A Comissão de Constituição e Justiça e de Cidadania (CCJ) da Câmara dos Deputados aprovou um projeto de lei que institui o Dia Nacional de Conscientização sobre a síndrome de Alagille, a ser celebrado anualmente em 24 de janeiro. A proposta, que tramitou em caráter conclusivo, agora segue para o Senado, a menos que haja um recurso para votação no Plenário da Câmara.
A síndrome de Alagille é uma doença genética rara que afeta principalmente o coração e o fígado, mas também pode impactar o cérebro, vasos sanguíneos e ossos. Os sintomas podem surgir desde a infância e incluem problemas de visão, dificuldades de crescimento e desenvolvimento cognitivo, formação frequente de coágulos, propensão a fraturas e problemas renais.
O diagnóstico envolve uma série de exames clínicos, de imagem e laboratoriais, além de biópsias. O tratamento pode incluir suplementações nutricionais, medicamentos e até cirurgias. O relator da proposta, deputado Lucas Redecker (PSD-RS), destacou a importância da conscientização sobre a doença, afirmando que a proposta está alinhada aos princípios constitucionais de proteção à saúde.

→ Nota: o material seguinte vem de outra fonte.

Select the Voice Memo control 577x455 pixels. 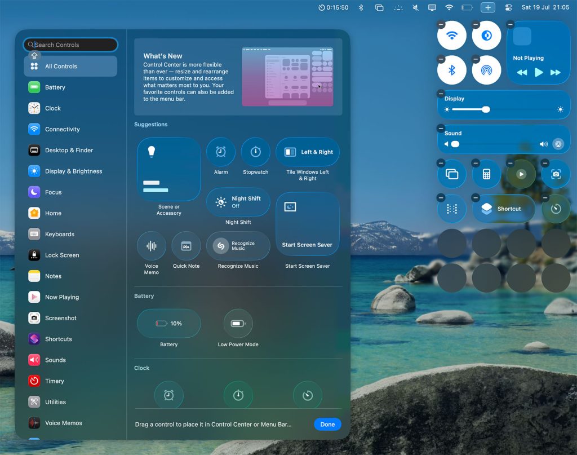click(x=151, y=246)
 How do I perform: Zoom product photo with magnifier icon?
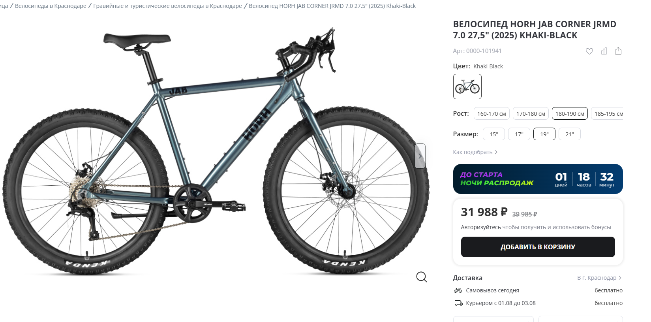tap(421, 277)
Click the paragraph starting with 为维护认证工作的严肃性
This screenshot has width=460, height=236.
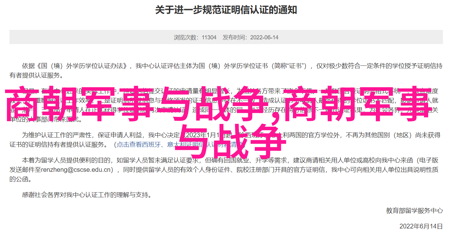pyautogui.click(x=226, y=140)
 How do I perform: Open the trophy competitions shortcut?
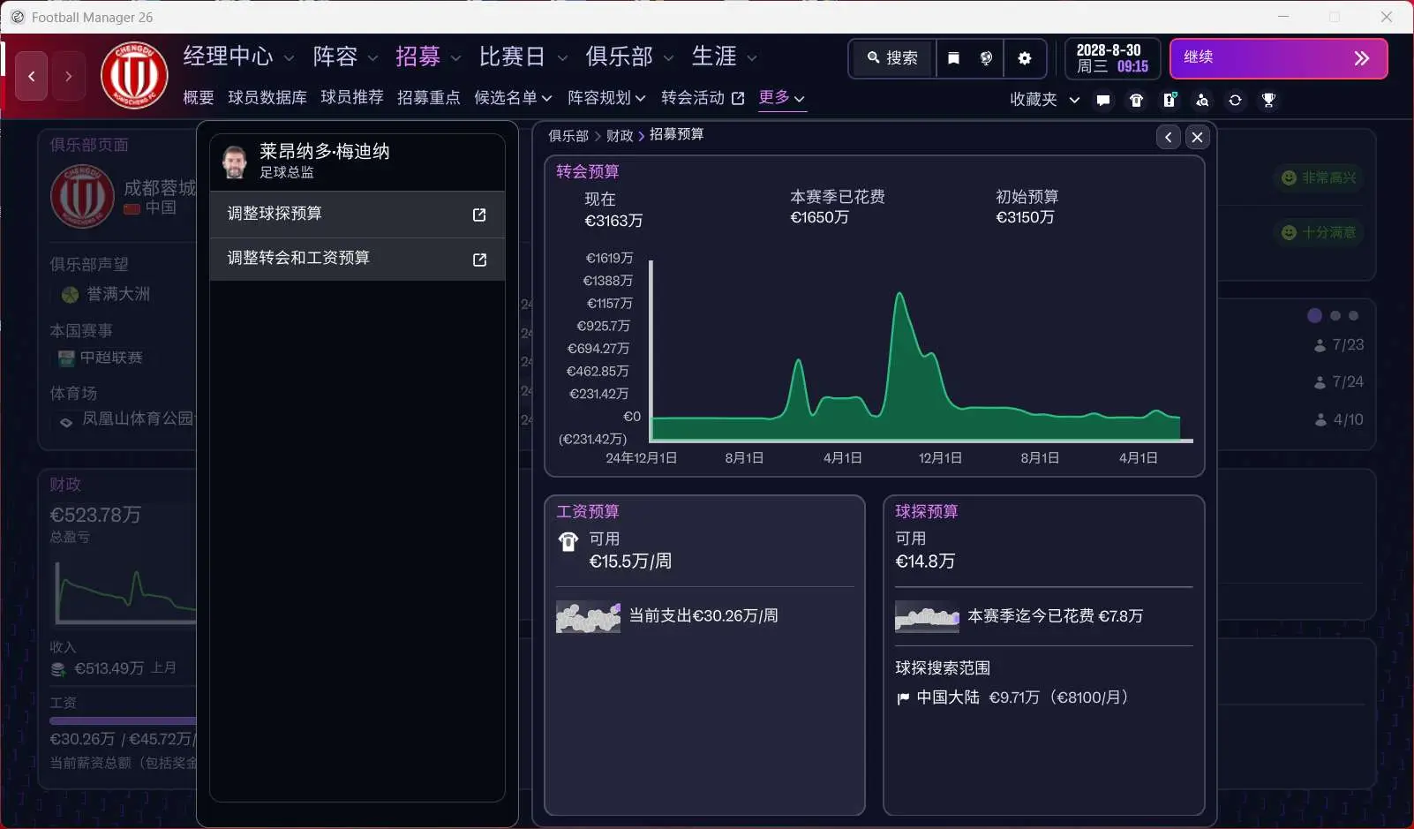[1269, 100]
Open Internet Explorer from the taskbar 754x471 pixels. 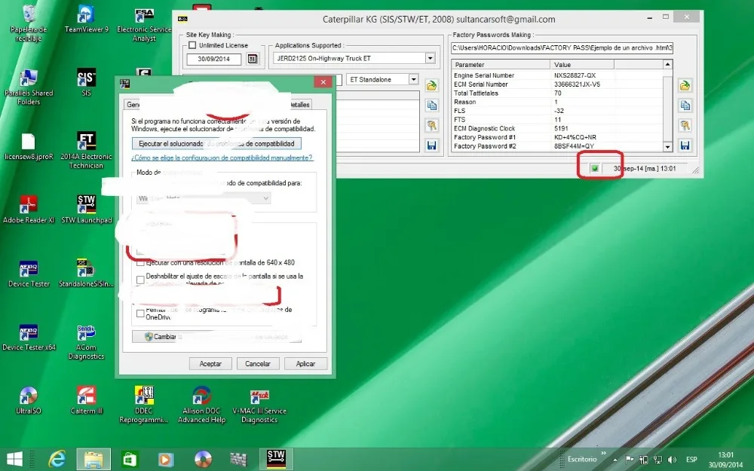[57, 458]
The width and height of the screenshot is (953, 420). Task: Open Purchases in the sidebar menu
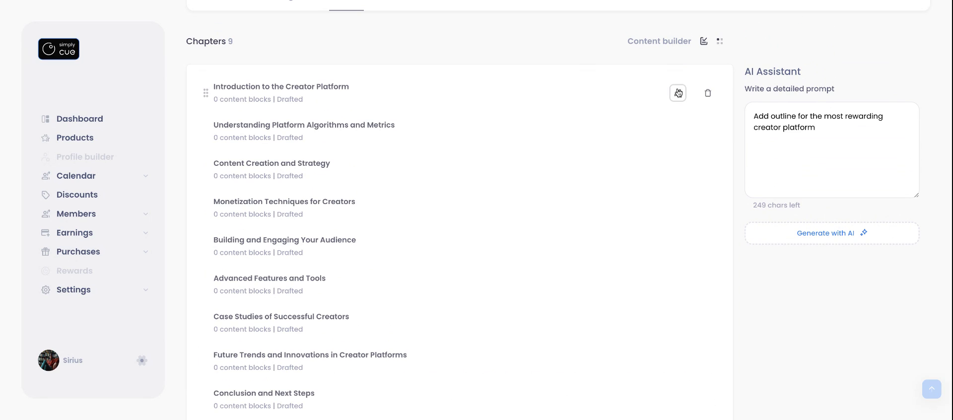[78, 252]
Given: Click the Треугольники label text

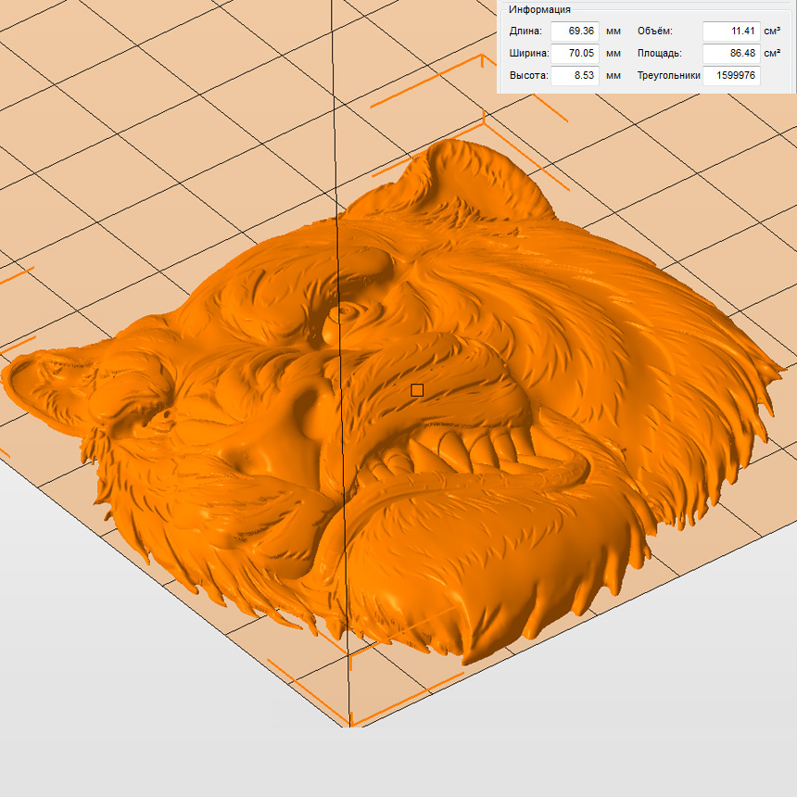Looking at the screenshot, I should [667, 76].
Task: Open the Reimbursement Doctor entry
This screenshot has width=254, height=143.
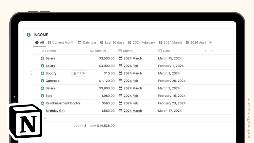Action: tap(63, 103)
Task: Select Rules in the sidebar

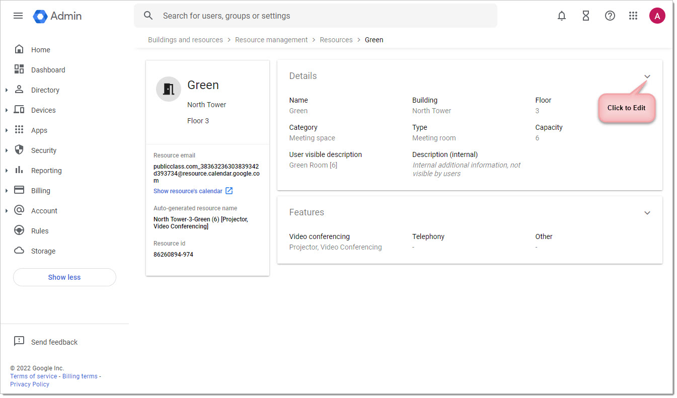Action: 39,231
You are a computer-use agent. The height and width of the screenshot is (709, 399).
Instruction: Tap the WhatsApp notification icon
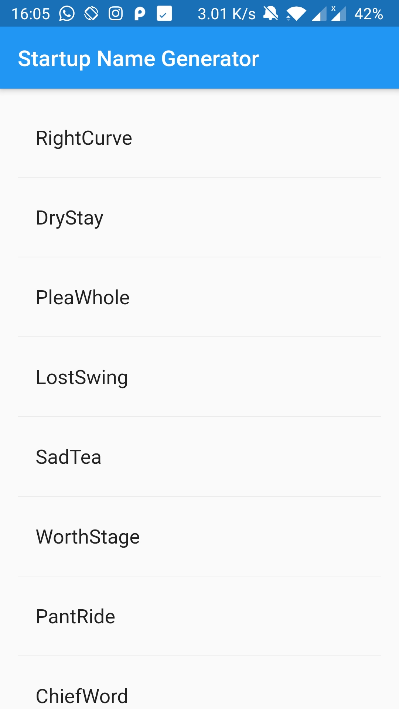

Redecker ressaltou que a criação de datas comemorativas e campanhas de conscientização já é uma prática legislativa consolidada, sem implicar em despesas obrigatórias ou obrigações administrativas desproporcionais. O projeto também estabelece o “Laço da Esperança” como símbolo oficial da síndrome de Alagille, representando os sistemas do corpo humano afetados pela doença, com cores específicas para cada um deles.
As cores do laço são: amarelo para o fígado e sistema digestivo; vermelho para o coração e sistema circulatório; verde para os rins e sistema renal; azul para os pulmões e sistema pulmonar; roxo para o cérebro, olhos, ouvidos e sistema vascular; e creme/perolado para o sistema esquelético.